柏原の森林保全と地域の関わりを考える「柏原市森林循環フォーラム」が10月15日、柏原市役所会議室で行われました。

森林所有者や活動に携わる当事者、関心のある60人ほどの市民や学生、オンラインで幅広い参加がありました。(ここでは、第1部の基調講演を中心にリポートします)

森林を考えるうえで「里山」という言葉があります。簡潔に述べると、集落や隣接した土地で暮らす人が関わることから生態系に影響のある(あった)山。

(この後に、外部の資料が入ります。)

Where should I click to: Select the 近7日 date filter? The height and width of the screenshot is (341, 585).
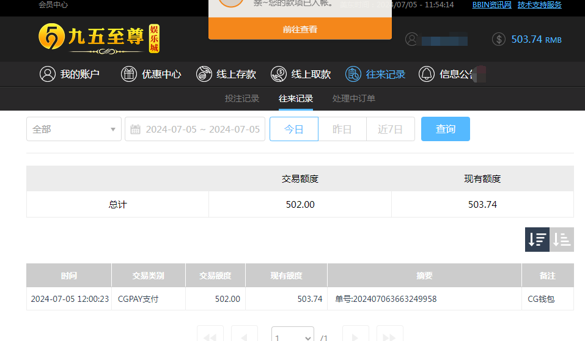pyautogui.click(x=391, y=129)
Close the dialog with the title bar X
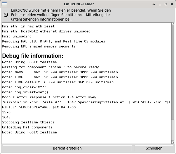The height and width of the screenshot is (154, 176). (172, 4)
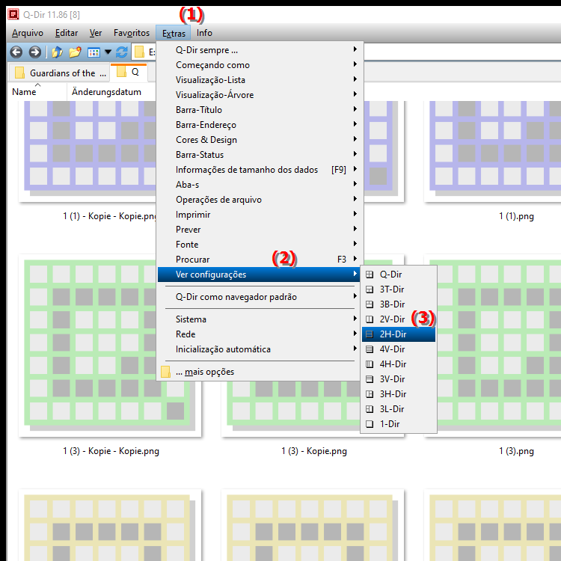Image resolution: width=561 pixels, height=561 pixels.
Task: Click the Forward navigation arrow
Action: 34,52
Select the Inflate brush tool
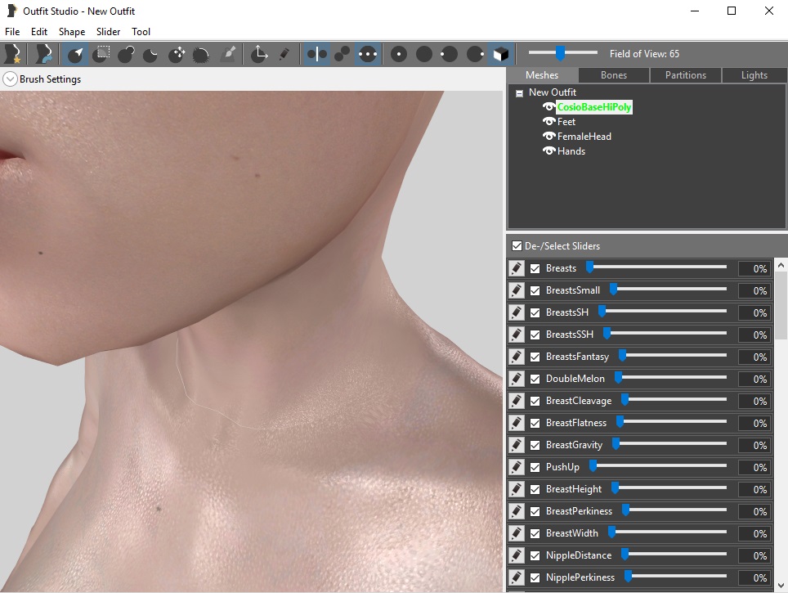The image size is (788, 593). (x=126, y=54)
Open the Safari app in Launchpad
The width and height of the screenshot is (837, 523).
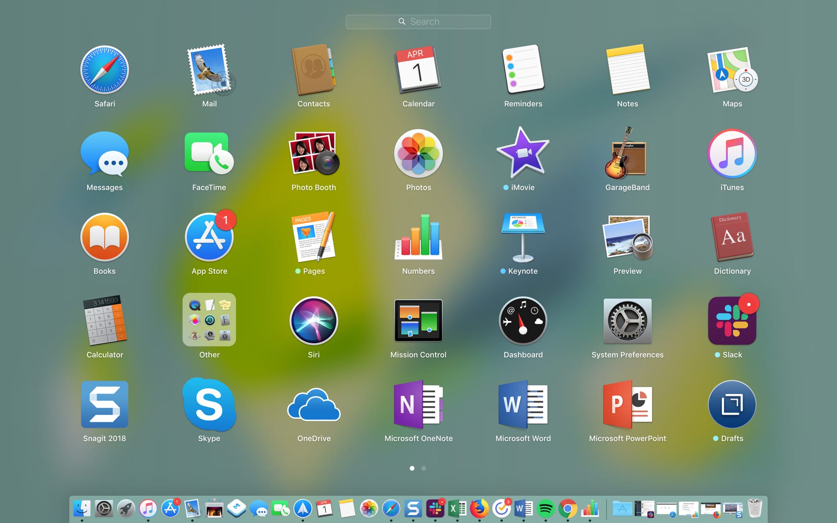[x=105, y=70]
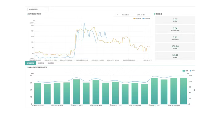The image size is (217, 113).
Task: Open the start date 2026-04-23 field
Action: 125,15
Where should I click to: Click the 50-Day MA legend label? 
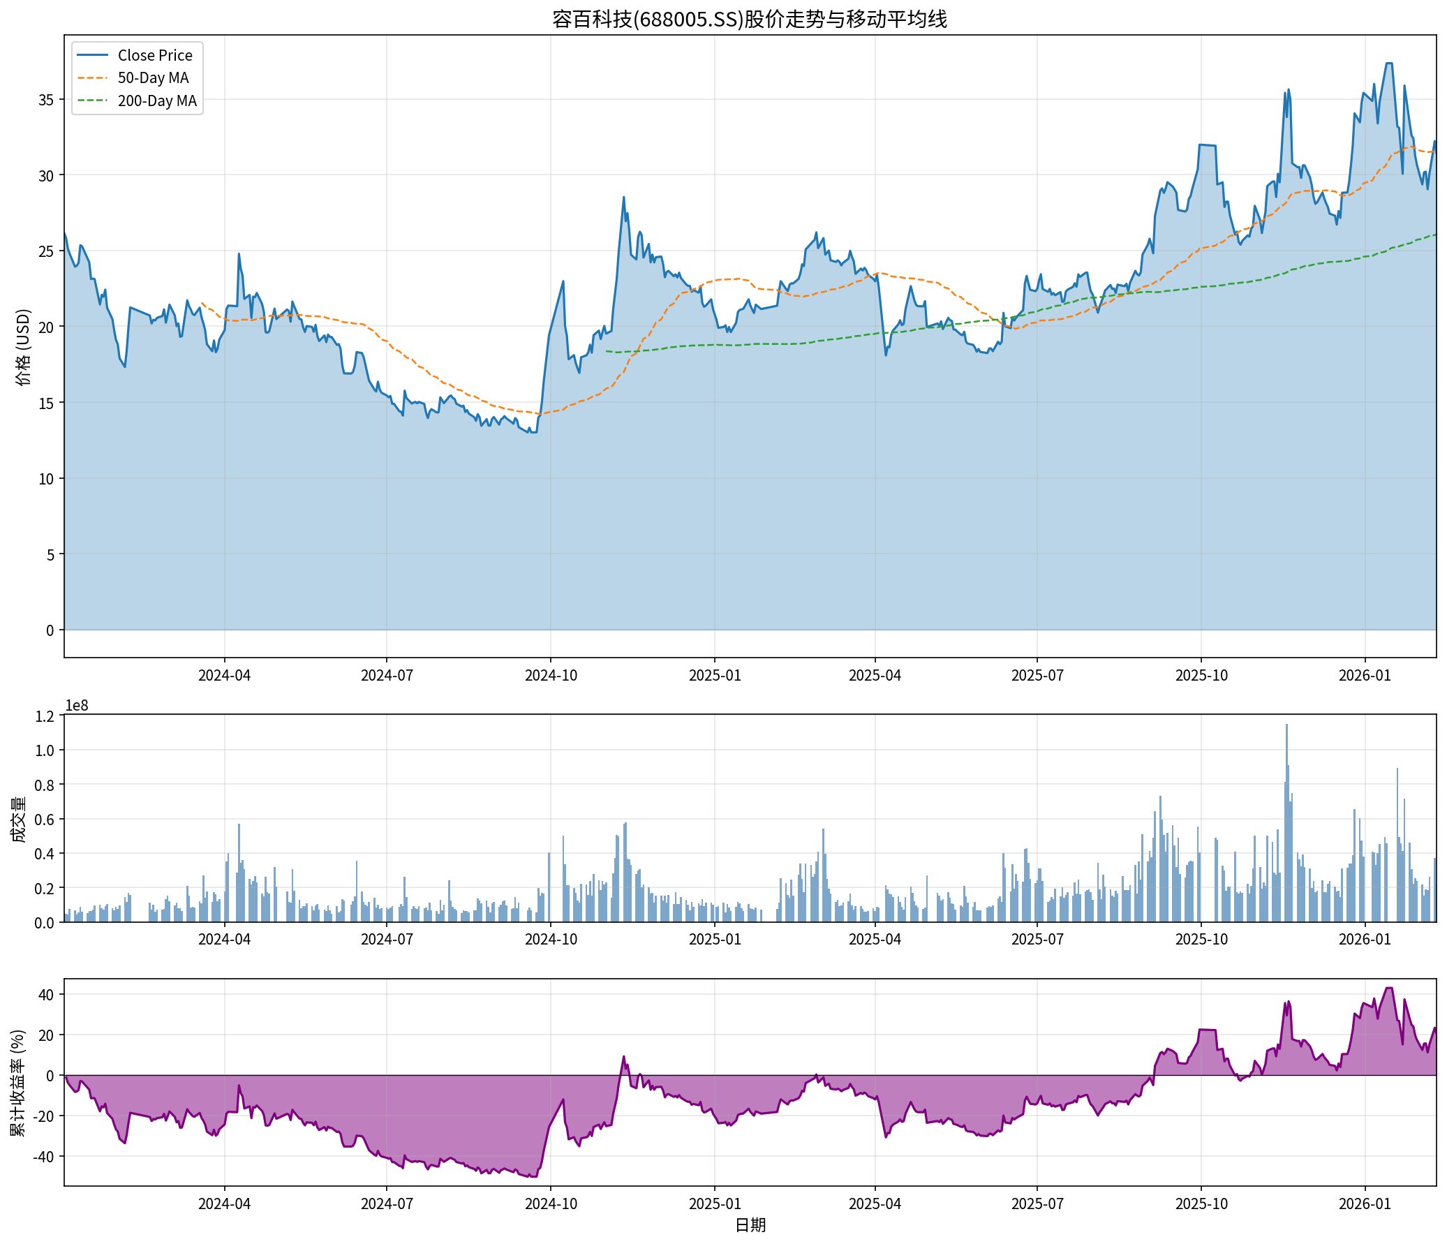153,78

日本の里山は国土面積の約4割で、絶滅危惧種の約5割が生息、生育しています。

古くから人びとは、木々を植えた活用としての林業、農業、ため池などの生活環境をもとに地域経済を築いてきました。

 

柏原市森林循環フォーラム
▲一般的な森林や里山の概要から柏原市の状況を説明する増田昇大阪府立大学名誉教授

 

基調講演に立った大阪府立大学名誉教授の増田昇さんによると、森林にある3つの危機からその保全と持続可能な利用への課題は、2002年の国家戦略にもなっている。

3つの危機とは、「人間の活動や開発による危機」「里地里山などでの人間の働きかけの減少による危機」「外来生物による生態系のかく乱の危機」。

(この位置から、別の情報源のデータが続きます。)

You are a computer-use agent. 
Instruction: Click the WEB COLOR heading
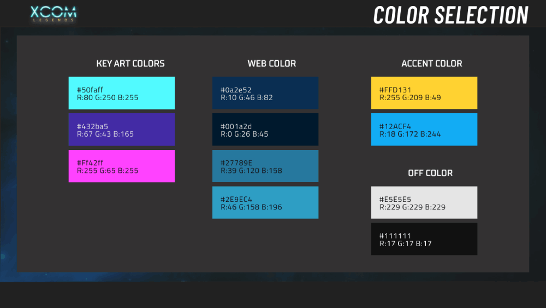click(x=271, y=63)
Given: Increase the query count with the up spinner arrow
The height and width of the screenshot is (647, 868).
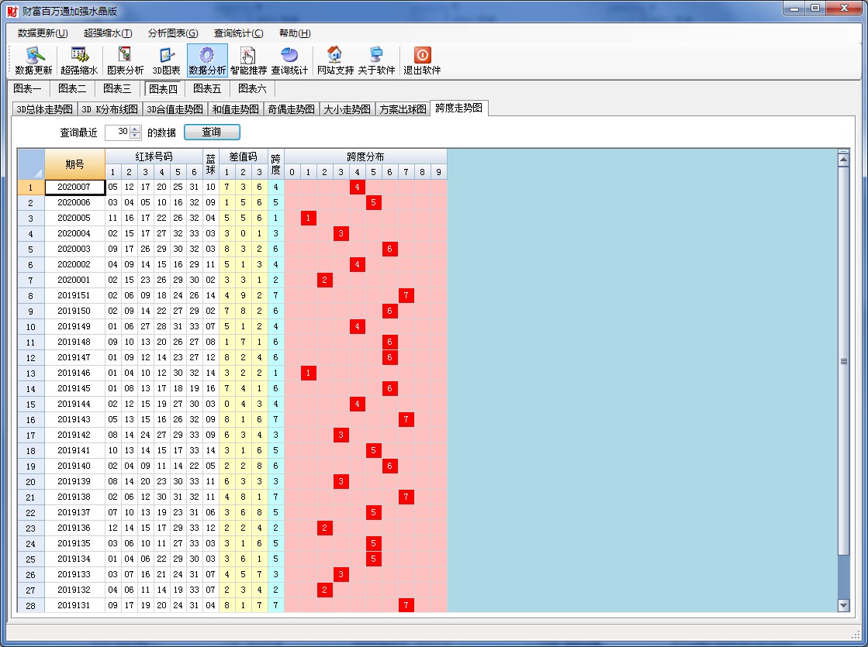Looking at the screenshot, I should pos(135,129).
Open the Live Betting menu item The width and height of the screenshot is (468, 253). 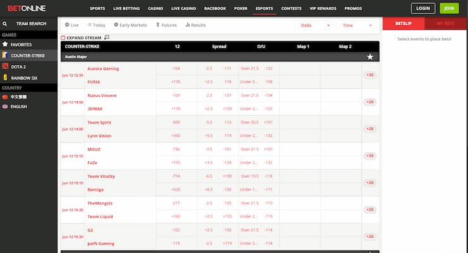[x=126, y=9]
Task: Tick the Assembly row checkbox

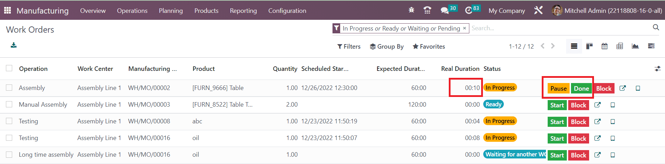Action: point(9,88)
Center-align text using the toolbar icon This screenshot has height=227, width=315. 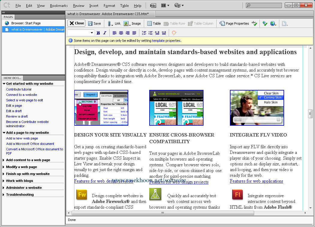point(121,33)
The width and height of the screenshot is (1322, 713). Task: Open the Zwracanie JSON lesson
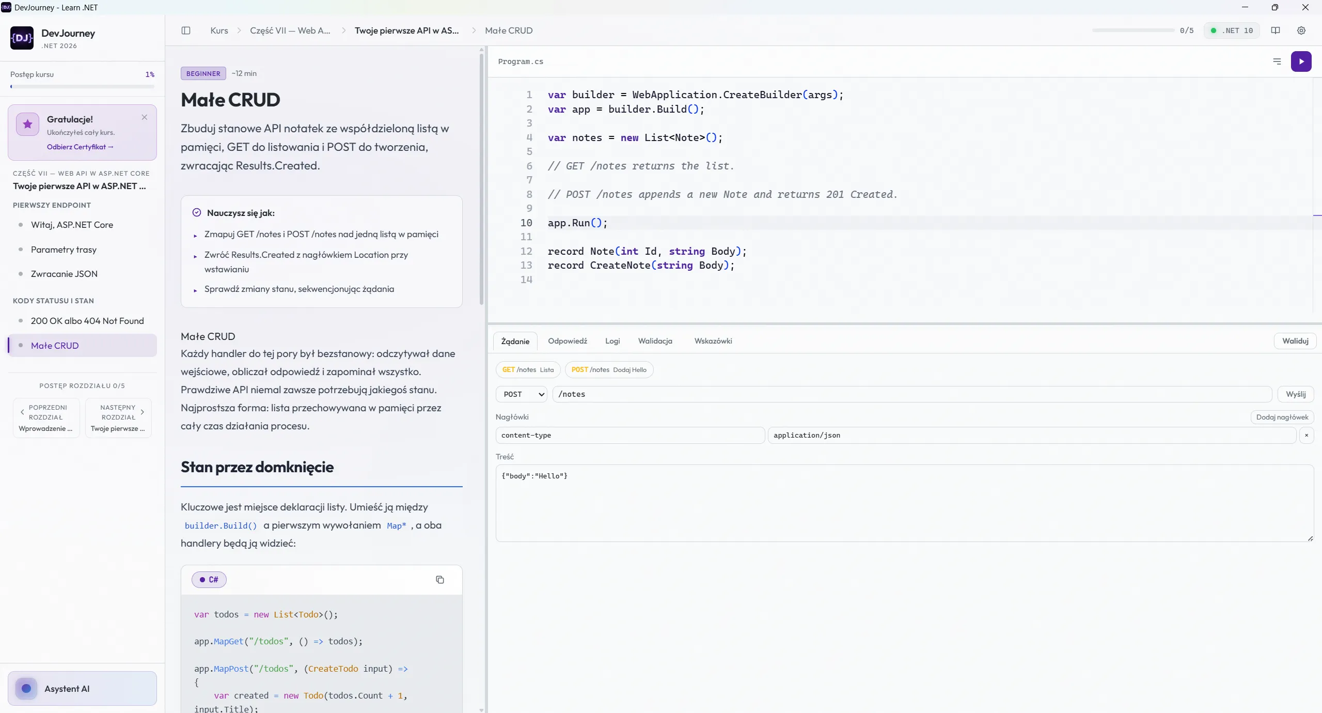point(64,274)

なかでも第2の危機である「里地里山の危機」は、人間にとって密接で生態系や気候変動とともに保全されなければならない、と今回のテーマとしての説明がありました。

すでに「2030年ネイチャーポジティブに向けた5つの基本戦略」として基盤づくりから課題解決などの「サイクル」がまとめられ、その中の「ネイチャーポジティブ経済」(生物多様性の損失を止め、回復軌道に乗せるために投資し、経済までの好循環を考えること)や「一人ひとりの行動変容」が大切である。

「今回の準備段階で『循環』という言葉をフォーラムのタイトルに採り入れたのは、このサイクル(循環)を意味している」と増田さんは強調しました。

 

柏原市森林循環フォーラム
▲講演後には積極的な質問も

 

生物多様性や地球環境とともに、ライフスタイル・文化も関わりがある森林。その多面的な機能は、都市近郊での課題。

生駒山系では、照葉樹林(広葉樹)の低下、里山の荒廃(マツ枯れ・ナラ枯れなど)、人工林の管理放棄、竹林の自然増加、奈良方面ではシカの食害も。外来種の虫による被害、近年はクビアカツヤカミキリムシによる桜への被害も全国的に起きている。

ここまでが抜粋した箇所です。